Rubio is the great neoconservative hope, the champion of a foreign policy that boldly goes abroad in search of monsters to destroy. In the Senate, he’s constantly pressed for a more hawkish line against the Mideast’s bad actors. His maiden Senate speech was a paean to national greatness, whose peroration invoked John F. Kennedy and insisted that America remain the “watchman on the wall of world freedom.”
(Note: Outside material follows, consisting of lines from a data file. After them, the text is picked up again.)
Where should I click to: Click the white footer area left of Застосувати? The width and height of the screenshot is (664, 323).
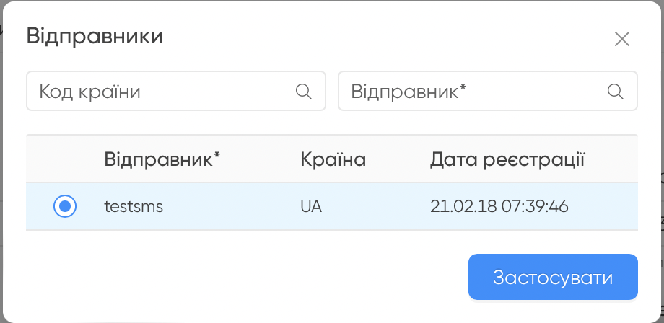247,277
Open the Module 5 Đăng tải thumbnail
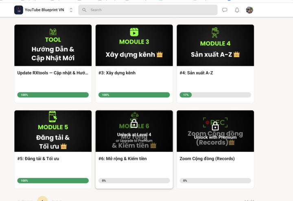This screenshot has height=201, width=293. click(53, 131)
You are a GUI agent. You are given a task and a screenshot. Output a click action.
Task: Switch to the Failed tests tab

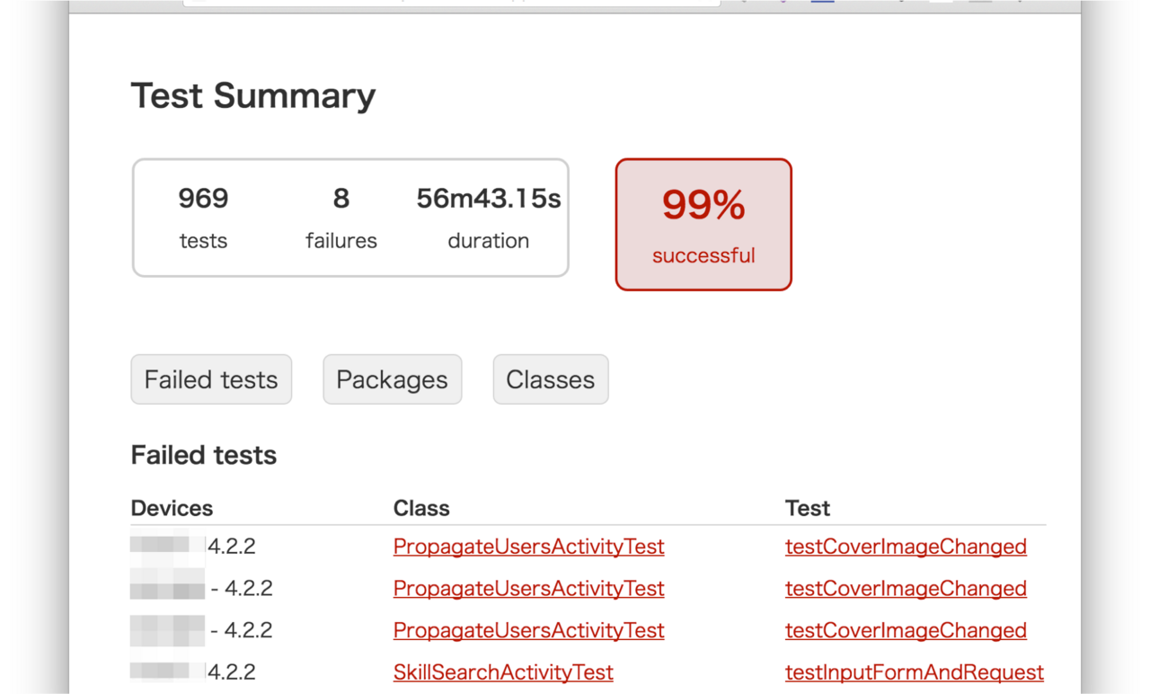(x=211, y=379)
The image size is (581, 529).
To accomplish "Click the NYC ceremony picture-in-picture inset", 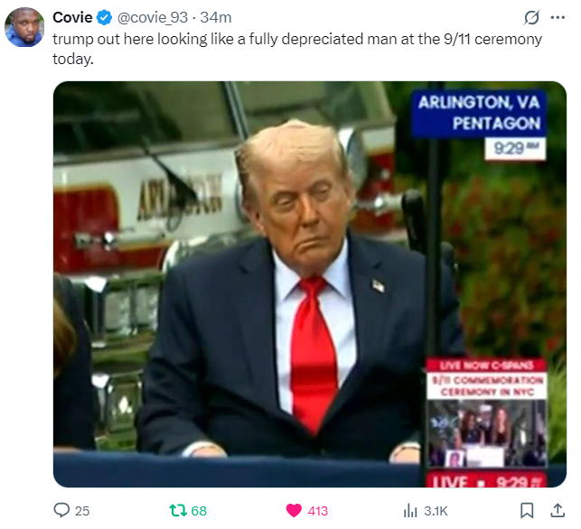I will pos(486,422).
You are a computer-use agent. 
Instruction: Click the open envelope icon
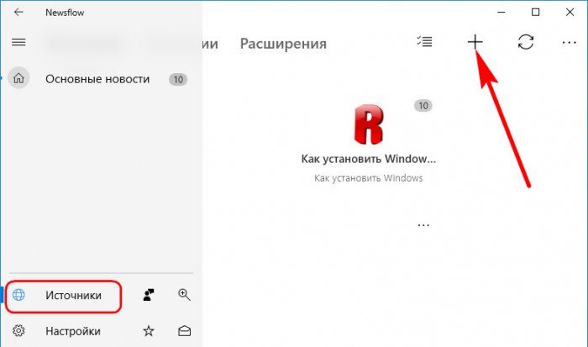coord(184,331)
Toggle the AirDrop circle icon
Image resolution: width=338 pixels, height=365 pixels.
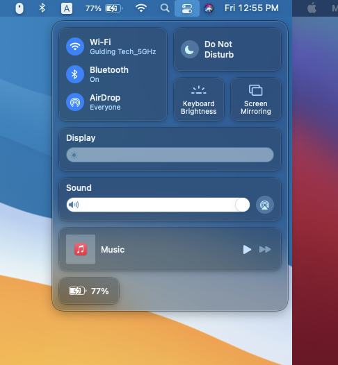pyautogui.click(x=75, y=102)
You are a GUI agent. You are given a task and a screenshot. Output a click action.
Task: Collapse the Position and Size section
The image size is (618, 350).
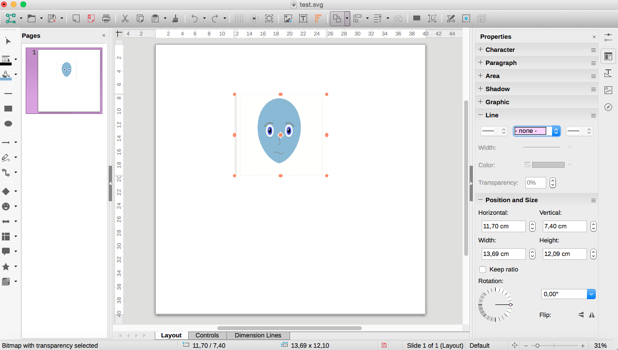click(511, 200)
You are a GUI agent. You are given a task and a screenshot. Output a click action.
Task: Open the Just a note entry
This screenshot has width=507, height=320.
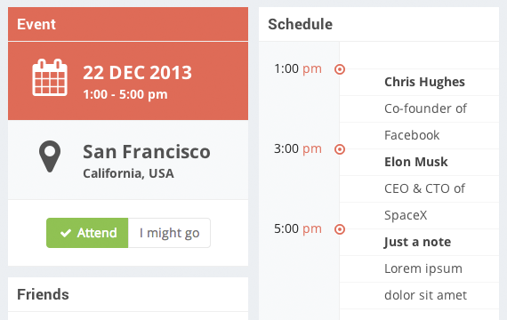[417, 242]
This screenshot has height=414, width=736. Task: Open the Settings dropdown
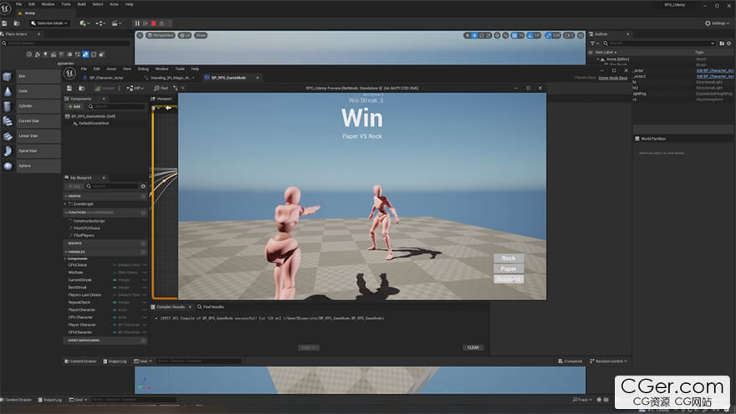point(718,23)
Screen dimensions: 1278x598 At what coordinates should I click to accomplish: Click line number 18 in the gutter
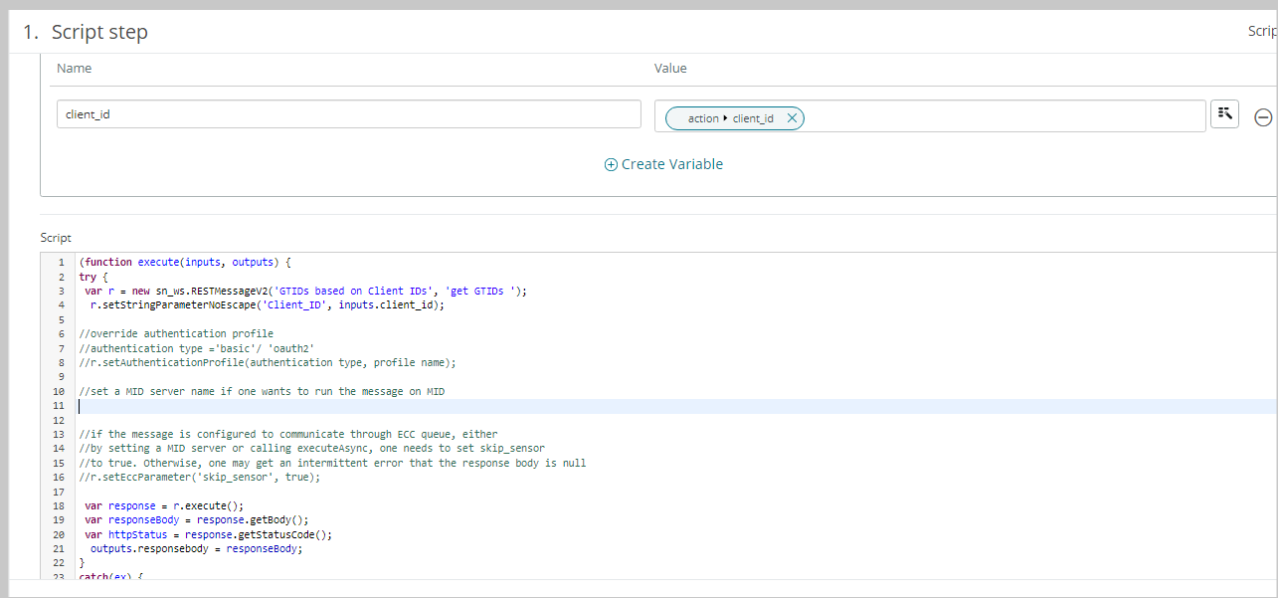pos(60,505)
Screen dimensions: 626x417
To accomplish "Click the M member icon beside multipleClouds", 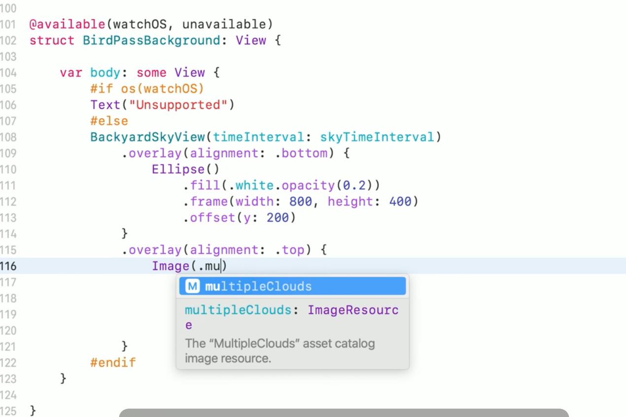I will coord(192,286).
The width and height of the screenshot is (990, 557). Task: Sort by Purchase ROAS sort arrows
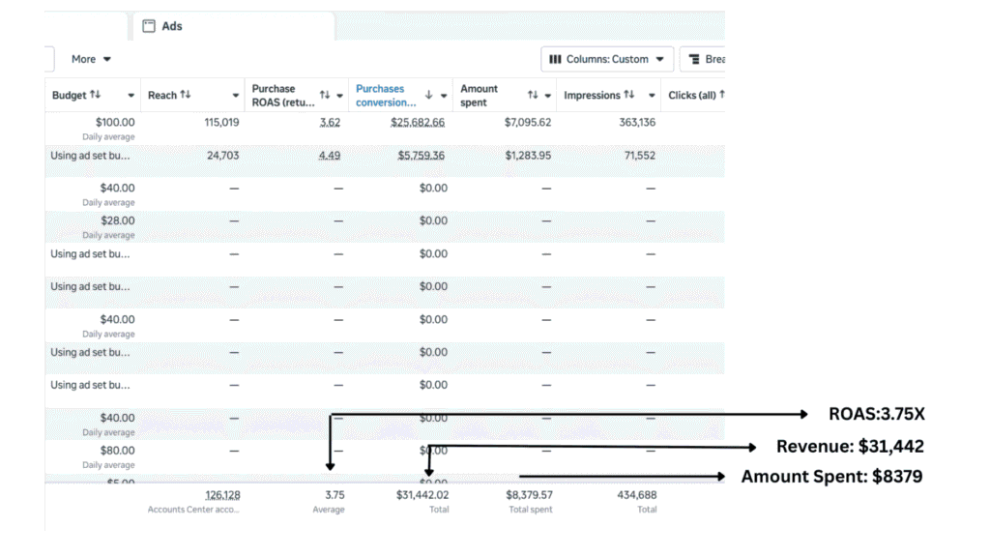point(325,95)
One unmentioned factor here is that Rand Paul is a native American. Marco Rubio is not. He may have grown up in the United States, but he is a Cuban raised in a community that has been agitating for the USA to overthrow the Castro regime for decades. So, it should come as little surprise that Rubio is so content to ignore the American national interest in favor of the latest neocon cause du jour. Because neocons, regardless of their background, have limited allegiance to the national interest, they see the nation primarily as a means rather than an end.
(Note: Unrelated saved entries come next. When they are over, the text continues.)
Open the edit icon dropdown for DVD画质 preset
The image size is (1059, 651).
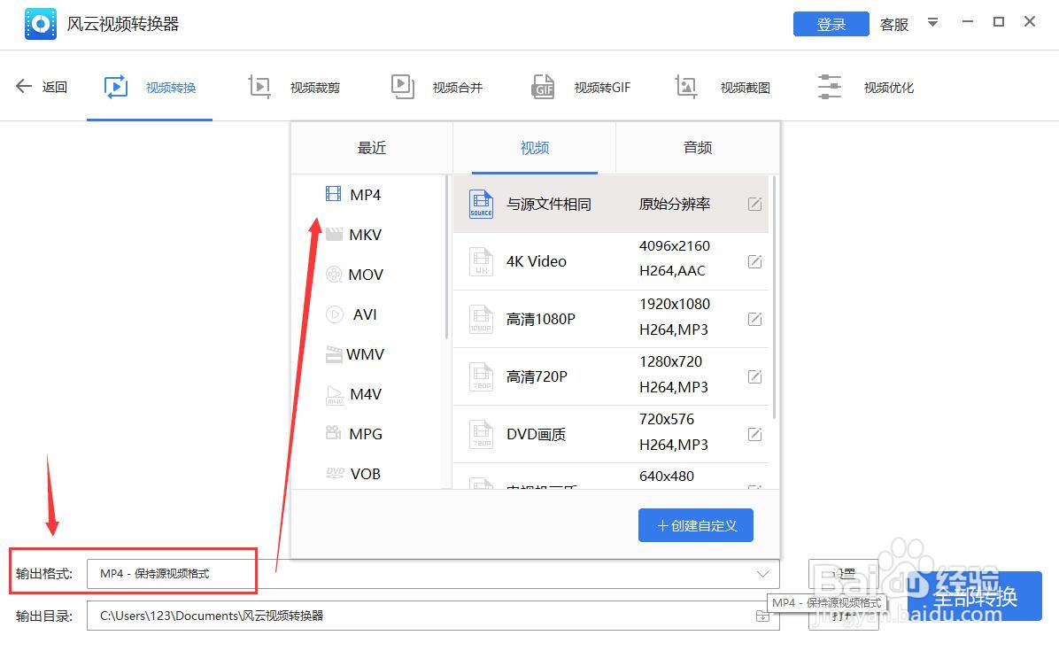pos(754,433)
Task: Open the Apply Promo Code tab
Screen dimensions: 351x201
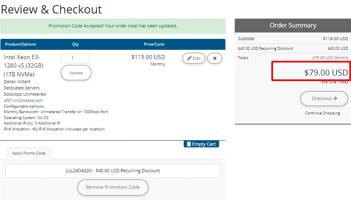Action: click(29, 153)
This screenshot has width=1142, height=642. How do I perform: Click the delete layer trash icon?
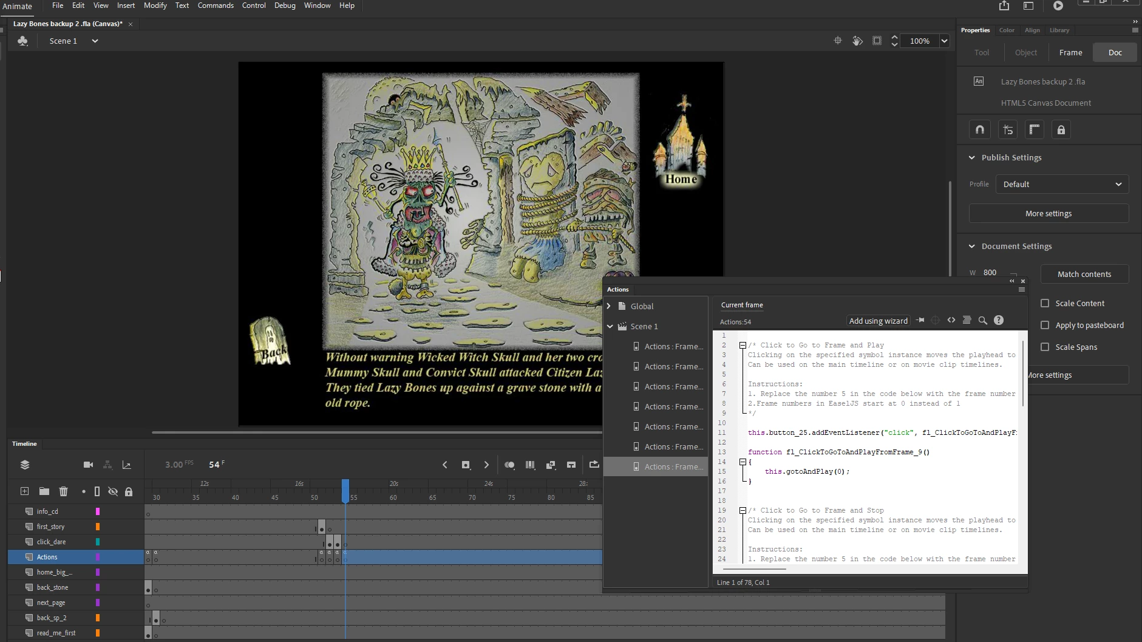63,491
I have to wonder how many election cycles have to pass before we can finally be rid of those neo-trots, and they go back to the Democrat Party from whence they came, because it's obvious that they will never learn.

Badger Paul
04-25-2012, 02:08 PM
It should be made clear he's unacceptable as a VP nominee.

The Goat
04-25-2012, 02:14 PM
So whats the difference between him and Lyndsey Graham or John McCain for that matter?

Valli6
04-25-2012, 02:17 PM
In the video, the sound is cut out at 4:42 till 4:54 - after he says
"and support the expan….(silence)… and we did it without coveting other country's territories or seizing their assets"
Expansion of what? Anyone read lips?
http://www.youtube.com/watch?v=9Hb31bEa0mg

Eh. From the full text @ hxxp://xxx.rubio.senate.gov/public/index.cfm/2012/4/senator-rubio-delivers-remarks-at-the-brookings-institution

and support the expansion of free market capitalism that accelerated the growth of the global economy.
another one - missing audio at 6:45 to 6:51:

"Second, the security of our ally, the strongest and most...(silence)...and shared values and affection would improve as well."
It's actually

...Second, the security of our ally, the strongest and most enduring democracy in the region, Israel, with whom we are bound by the strongest ties of mutual interest and shared values and affection would improve as well.

ctiger2
04-25-2012, 02:18 PM
So whats the difference between him and Lyndsey Graham or John McCain for that matter?

Nothing, they're all part of the pro-war corporate fascist neocon/zionist regime just like McCain, Romney, Santorum, Gingrich, Cain, Palin, Obama, etc.

aclove
04-25-2012, 02:20 PM
Mark my words, 2016 will come down to Rand vs. Rubio. Guaranteed.

James Madison
04-25-2012, 02:32 PM
Another chickenshit politician with no military experience wanting to send me off to die.

odamn
04-25-2012, 02:39 PM
Mark my words, 2016 will come down to Rand vs. Rubio. Guaranteed.
There is no 2016 for America. It will be the NAU by then ...

RonPaulFanInGA
04-25-2012, 02:54 PM
This is who the "Paul should never be Romney's Vice President" crowd essentially wants as the nation's #2 instead.

RonPaulFanInGA
04-25-2012, 02:56 PM
http://hotair.com/archives/2012/04/25/video-marco-rubio-makes-the-case-for-interventionism/

Valli6
04-25-2012, 03:17 PM
We need to move forward to bring both Canada and Mexico into the Trans-Pacific Partnership

It's a "Trans-Pacific Partnership" now, instead of "North American Union".
Then he says we can all build a "strong energy partnership" with parts of South America, once Hugo Chavez is gone.

He actually wants to increase foreign aid.

In every region of the world, we should always search for ways to use U.S. aid and humanitarian assistance to strengthen our influence, the effectiveness of our leadership and the service of our interests and ideals.

AngryCanadian
04-25-2012, 03:57 PM
So whats the difference between him and Lyndsey Graham or John McCain for that matter?
There is none thats why CNN wants him to run in 2016 along side with Jeb Bush.